Lothar Matthäus lobt Bayern für FCB‑Zusammenhalt beim Musiala‑Thema
Das Allergrößte, was Lothar Matthäus bei Bayern erlebt hat, ist der Umgang mit Jamal Musiala. Der deutsche Nationalspieler kollabierte in zwei Testspielen gegen RB Leipzig und den 1. FC Heidenheim, wurde vom Platz genommen und seitdem nicht mehr eingesetzt für den Verein.

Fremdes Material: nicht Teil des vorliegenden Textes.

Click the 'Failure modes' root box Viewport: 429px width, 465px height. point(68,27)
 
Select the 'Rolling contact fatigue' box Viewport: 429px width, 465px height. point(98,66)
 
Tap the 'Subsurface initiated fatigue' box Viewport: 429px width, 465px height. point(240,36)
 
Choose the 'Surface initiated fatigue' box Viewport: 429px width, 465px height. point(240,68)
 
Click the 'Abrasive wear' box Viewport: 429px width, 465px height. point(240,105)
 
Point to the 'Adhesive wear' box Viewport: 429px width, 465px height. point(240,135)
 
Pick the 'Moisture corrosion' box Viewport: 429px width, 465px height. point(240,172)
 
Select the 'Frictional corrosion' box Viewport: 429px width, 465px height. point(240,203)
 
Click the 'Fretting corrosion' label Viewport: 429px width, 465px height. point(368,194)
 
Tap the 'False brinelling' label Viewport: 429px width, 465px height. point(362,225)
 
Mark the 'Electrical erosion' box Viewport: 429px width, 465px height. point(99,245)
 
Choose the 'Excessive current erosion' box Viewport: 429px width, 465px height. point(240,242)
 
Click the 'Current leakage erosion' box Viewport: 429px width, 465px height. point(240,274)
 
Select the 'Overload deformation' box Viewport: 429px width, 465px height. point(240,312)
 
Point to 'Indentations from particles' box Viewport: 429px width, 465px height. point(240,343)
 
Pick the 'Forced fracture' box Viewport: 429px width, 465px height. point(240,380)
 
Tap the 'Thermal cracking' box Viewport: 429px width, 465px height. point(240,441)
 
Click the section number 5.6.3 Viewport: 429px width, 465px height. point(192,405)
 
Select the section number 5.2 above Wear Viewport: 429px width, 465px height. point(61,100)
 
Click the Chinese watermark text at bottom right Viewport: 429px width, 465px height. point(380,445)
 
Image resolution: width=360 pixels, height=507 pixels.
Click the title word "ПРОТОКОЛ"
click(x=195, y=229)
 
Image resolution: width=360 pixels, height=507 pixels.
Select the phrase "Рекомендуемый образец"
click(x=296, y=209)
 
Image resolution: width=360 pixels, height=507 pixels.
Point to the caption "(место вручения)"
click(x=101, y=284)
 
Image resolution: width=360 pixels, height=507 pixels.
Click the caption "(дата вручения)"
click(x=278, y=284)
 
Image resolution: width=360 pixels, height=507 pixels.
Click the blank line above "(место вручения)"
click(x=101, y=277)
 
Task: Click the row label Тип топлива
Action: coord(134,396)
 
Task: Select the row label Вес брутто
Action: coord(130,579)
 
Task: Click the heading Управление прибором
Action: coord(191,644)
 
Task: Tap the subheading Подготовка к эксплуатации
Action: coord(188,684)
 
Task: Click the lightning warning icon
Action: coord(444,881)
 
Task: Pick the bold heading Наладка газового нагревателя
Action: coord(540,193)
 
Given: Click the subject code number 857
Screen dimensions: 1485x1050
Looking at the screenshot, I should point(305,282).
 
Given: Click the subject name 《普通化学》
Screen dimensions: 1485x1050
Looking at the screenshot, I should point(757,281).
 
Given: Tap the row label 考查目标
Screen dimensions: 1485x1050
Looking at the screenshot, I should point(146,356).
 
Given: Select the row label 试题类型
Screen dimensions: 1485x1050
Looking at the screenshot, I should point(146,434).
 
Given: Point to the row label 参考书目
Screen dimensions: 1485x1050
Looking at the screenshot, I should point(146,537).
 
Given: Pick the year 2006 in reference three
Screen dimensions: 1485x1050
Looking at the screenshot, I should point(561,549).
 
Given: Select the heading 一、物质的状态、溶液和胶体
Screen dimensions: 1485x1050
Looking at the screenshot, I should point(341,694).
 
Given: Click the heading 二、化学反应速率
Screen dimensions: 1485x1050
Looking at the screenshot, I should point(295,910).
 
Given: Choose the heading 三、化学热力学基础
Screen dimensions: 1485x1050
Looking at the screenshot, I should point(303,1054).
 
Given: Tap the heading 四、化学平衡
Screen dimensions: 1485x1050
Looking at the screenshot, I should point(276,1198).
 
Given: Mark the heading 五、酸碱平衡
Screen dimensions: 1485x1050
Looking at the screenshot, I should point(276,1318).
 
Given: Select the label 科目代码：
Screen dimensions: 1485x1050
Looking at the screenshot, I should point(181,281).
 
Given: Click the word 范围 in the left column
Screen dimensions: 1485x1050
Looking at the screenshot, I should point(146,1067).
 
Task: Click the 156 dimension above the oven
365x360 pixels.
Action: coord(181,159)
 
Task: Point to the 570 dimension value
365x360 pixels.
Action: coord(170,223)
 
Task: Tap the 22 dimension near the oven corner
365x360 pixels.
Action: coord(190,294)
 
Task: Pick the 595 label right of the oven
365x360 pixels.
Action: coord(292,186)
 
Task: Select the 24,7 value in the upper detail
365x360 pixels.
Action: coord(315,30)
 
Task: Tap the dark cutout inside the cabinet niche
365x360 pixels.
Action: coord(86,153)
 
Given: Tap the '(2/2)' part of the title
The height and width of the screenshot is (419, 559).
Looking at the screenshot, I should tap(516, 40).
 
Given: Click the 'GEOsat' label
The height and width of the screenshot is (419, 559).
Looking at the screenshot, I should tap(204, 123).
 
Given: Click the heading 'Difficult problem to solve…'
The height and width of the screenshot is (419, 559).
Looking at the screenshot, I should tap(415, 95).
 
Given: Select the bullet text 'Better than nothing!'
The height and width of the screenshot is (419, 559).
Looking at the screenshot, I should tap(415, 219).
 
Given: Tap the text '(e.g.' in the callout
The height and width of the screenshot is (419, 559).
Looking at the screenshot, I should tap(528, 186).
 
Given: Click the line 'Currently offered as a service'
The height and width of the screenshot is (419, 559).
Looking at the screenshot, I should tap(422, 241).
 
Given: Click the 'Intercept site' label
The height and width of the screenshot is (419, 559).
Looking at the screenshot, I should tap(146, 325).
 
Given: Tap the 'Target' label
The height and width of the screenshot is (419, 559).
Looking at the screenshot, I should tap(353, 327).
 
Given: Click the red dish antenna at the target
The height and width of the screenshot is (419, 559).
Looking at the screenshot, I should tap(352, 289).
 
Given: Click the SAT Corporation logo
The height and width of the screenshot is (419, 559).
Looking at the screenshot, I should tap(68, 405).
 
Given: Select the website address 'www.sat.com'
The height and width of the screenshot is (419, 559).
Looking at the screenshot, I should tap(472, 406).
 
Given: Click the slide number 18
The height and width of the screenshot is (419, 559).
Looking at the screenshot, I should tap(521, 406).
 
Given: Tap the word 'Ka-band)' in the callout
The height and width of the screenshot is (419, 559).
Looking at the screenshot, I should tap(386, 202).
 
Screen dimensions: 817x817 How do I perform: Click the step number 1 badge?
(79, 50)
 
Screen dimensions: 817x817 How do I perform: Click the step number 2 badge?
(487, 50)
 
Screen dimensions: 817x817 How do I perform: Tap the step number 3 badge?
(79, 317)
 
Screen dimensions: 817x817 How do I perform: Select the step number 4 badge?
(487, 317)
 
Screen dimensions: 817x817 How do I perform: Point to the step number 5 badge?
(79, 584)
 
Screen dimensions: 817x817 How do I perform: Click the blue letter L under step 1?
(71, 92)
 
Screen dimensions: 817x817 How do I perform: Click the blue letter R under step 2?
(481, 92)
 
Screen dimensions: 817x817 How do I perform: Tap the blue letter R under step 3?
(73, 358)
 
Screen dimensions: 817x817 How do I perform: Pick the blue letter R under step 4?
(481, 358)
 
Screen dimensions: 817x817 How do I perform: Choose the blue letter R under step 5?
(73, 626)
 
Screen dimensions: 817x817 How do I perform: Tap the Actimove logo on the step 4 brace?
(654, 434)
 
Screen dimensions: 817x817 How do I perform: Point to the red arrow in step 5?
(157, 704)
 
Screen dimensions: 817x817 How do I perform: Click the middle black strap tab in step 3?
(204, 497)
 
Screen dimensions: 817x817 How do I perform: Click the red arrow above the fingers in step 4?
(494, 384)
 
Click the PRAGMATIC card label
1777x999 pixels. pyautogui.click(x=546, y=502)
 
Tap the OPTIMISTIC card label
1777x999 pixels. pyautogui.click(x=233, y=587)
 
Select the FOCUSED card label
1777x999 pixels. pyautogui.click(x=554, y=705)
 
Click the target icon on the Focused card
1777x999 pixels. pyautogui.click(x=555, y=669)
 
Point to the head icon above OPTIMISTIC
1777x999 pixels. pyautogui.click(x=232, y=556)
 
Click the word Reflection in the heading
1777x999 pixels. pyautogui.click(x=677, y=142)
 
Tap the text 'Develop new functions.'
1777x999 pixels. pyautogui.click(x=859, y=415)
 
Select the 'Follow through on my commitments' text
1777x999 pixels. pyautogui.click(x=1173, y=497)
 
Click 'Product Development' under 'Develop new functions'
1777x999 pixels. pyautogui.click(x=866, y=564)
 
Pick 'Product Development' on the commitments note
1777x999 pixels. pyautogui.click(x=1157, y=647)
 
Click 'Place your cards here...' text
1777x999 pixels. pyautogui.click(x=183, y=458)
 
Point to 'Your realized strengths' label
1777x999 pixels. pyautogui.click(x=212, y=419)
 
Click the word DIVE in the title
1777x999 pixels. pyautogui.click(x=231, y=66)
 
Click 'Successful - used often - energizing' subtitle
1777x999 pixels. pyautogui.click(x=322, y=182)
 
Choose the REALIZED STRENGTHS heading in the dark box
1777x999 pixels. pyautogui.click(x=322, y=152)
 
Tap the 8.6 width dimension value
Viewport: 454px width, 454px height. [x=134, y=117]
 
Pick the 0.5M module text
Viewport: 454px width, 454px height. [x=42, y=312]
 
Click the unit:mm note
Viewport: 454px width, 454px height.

Die Bayern hatten bereits seit mehreren Monaten Bescheid über Musialas Erkrankung und die dafür benötigte Zeit, die als neurologische Dysfunktion mit dem Begriff „Absencen“ bezeichnet wird. Die Zusammenbrüche auf dem Platz führten zu einem veränderten Anschluss‑Medikationsplan, sodass sein Einsatz seitdem ausgesetzt ist.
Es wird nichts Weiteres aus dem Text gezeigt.